▸ **REQUIRED ACTION**
Only the lines below between the ones containing "Where should I click to: Click the underlined" and "Given: Click rank", inclusive, are to be reproduced, each exactly as it stands.

▸ **DATA EXCERPTS**

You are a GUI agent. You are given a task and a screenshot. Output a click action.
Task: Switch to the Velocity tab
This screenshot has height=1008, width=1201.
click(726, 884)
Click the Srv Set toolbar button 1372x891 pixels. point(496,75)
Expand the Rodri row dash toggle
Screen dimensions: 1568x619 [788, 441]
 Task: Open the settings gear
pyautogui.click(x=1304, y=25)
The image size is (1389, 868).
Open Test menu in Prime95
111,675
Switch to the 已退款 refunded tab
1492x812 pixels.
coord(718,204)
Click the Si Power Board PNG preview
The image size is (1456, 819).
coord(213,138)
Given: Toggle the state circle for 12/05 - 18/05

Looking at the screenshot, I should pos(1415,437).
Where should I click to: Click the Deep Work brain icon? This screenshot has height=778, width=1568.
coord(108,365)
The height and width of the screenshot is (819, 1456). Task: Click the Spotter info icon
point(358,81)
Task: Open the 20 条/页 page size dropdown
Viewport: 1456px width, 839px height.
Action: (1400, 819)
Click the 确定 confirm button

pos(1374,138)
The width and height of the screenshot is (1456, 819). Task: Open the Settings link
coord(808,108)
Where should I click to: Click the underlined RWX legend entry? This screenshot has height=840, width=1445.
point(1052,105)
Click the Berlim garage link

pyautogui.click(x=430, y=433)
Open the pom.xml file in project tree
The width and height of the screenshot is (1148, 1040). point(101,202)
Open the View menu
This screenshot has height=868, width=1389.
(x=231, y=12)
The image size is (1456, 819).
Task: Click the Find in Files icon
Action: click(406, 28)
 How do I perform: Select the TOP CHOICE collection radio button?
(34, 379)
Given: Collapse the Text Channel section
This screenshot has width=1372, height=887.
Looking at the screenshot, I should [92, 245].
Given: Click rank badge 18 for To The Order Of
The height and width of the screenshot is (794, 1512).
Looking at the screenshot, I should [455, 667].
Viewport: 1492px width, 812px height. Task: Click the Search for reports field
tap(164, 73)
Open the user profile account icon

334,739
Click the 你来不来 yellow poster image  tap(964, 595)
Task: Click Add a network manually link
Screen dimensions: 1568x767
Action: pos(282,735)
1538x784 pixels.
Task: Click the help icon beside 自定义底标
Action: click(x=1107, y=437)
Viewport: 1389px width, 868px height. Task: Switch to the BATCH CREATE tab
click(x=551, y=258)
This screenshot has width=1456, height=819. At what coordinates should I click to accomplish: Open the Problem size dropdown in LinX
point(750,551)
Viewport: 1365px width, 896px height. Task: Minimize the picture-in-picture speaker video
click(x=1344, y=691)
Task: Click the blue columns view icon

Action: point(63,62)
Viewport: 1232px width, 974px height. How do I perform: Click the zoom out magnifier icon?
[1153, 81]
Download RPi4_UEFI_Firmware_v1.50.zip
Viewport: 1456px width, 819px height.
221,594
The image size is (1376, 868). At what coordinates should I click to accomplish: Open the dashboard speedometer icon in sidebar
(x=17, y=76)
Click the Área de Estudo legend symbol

▸ **RESPONSE FOR THIS EXERCISE**
Where should I click to: Click the underlined RWX legend entry? This screenshot has height=840, width=1445.
point(1052,105)
Click the Berlim garage link

pyautogui.click(x=430, y=433)
Open the pom.xml file in project tree
The width and height of the screenshot is (1148, 1040). point(101,202)
Open the View menu
This screenshot has height=868, width=1389.
(x=231, y=12)
The image size is (1456, 819).
Task: Click the Find in Files icon
Action: click(406, 28)
 How do I perform: Select the TOP CHOICE collection radio button?
(34, 379)
Given: Collapse the Text Channel section
This screenshot has width=1372, height=887.
Looking at the screenshot, I should [92, 245].
Given: Click rank badge 18 for To The Order Of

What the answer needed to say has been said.